Live album by Herman Brood & His Wild Romance
- Released: 1978
- Recorded: Relight Cafe, the Pinge à Linge, the Pedo Ville & the Too Far Gone Discotheque
- Genre: Rock and roll, blues
- Label: Ariola
- Producer: Herman Brood & His Wild Romance

Herman Brood & His Wild Romance chronology
| Shpritsz (1978) | Cha Cha (1978) | Herman Brood & His Wild Romance (1979) |

Singles from Cha Cha
- "Still Believe" Released: 1978;

= Cha Cha (album) =

Cha Cha is the first live album by Dutch rock and roll and blues group Herman Brood & His Wild Romance. The album produced one single, "Still Believe." On the Dutch album chart, the album reached #2 on 13 January 1979, and stayed on the chart for 18 weeks. The album was certified gold in 1979.
===
BRIEF 1
According to the Cha Cha album text, how many weeks did the album stay on the Dutch album chart?
BRIEF 2
Update the Cha Cha album text between "Herman Brood & His Wild Romance chronology" and "gold in 1979.", inclusive, changing "gold" to "platinum".
The rows after this point come from a different source.

DATA SECTION
===
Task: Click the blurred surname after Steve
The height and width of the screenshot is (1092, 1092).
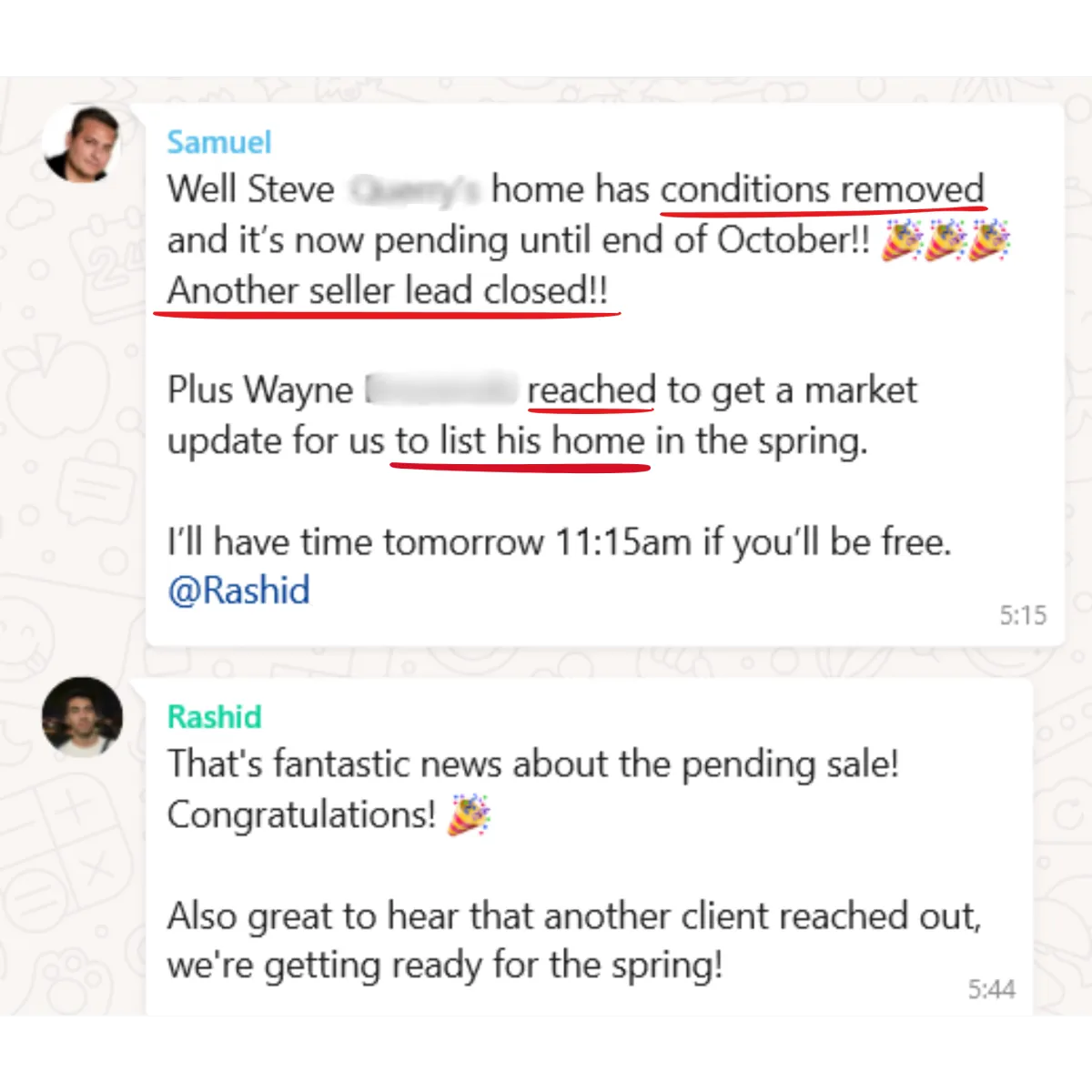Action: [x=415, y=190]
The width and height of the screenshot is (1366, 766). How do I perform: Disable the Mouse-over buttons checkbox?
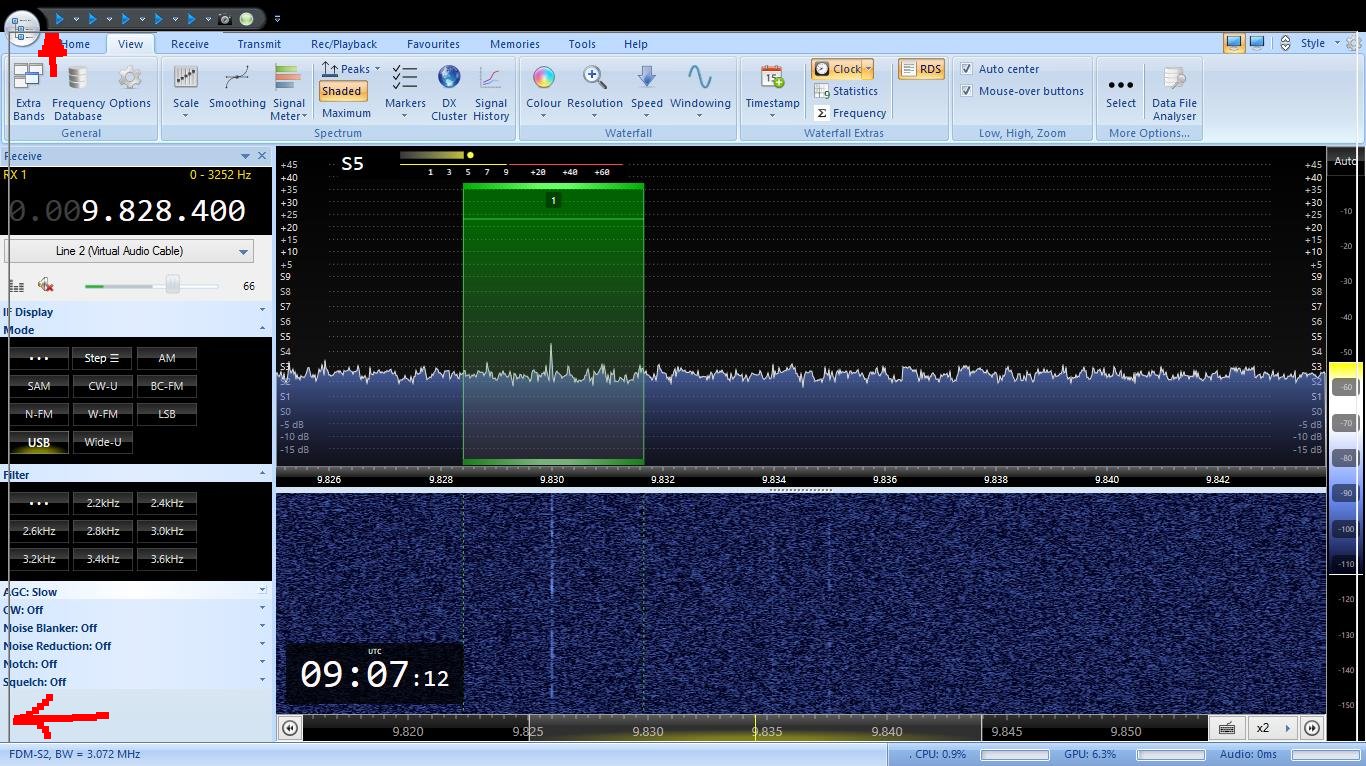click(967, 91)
===
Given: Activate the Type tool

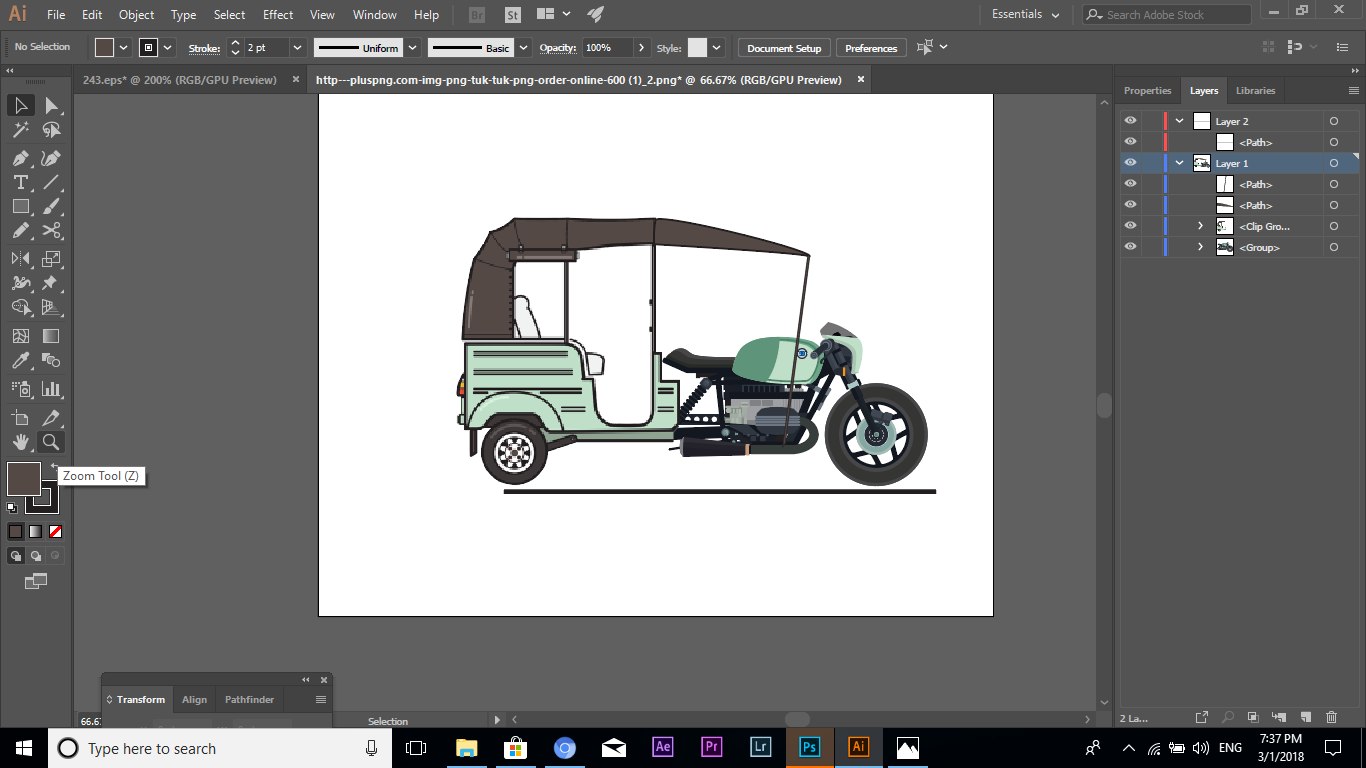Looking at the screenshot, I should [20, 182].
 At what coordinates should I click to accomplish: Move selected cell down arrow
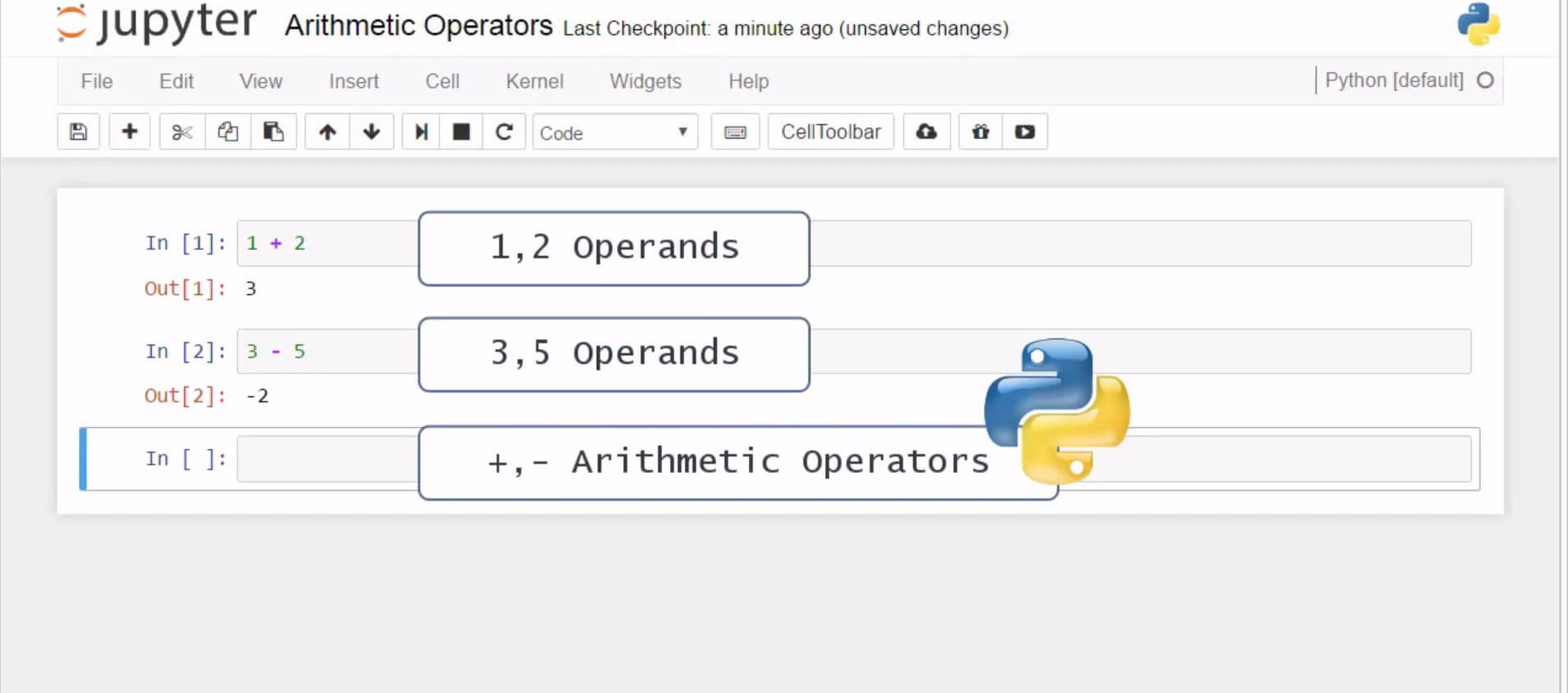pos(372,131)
===
CORRECT OUTPUT 1
18 weeks

CORRECT OUTPUT 2
Herman Brood & His Wild Romance chronology
| Shpritsz (1978) | Cha Cha (1978) | Herman Brood & His Wild Romance (1979) |

Singles from Cha Cha
- "Still Believe" Released: 1978;

= Cha Cha (album) =

Cha Cha is the first live album by Dutch rock and roll and blues group Herman Brood & His Wild Romance. The album produced one single, "Still Believe." On the Dutch album chart, the album reached #2 on 13 January 1979, and stayed on the chart for 18 weeks. The album was certified platinum in 1979.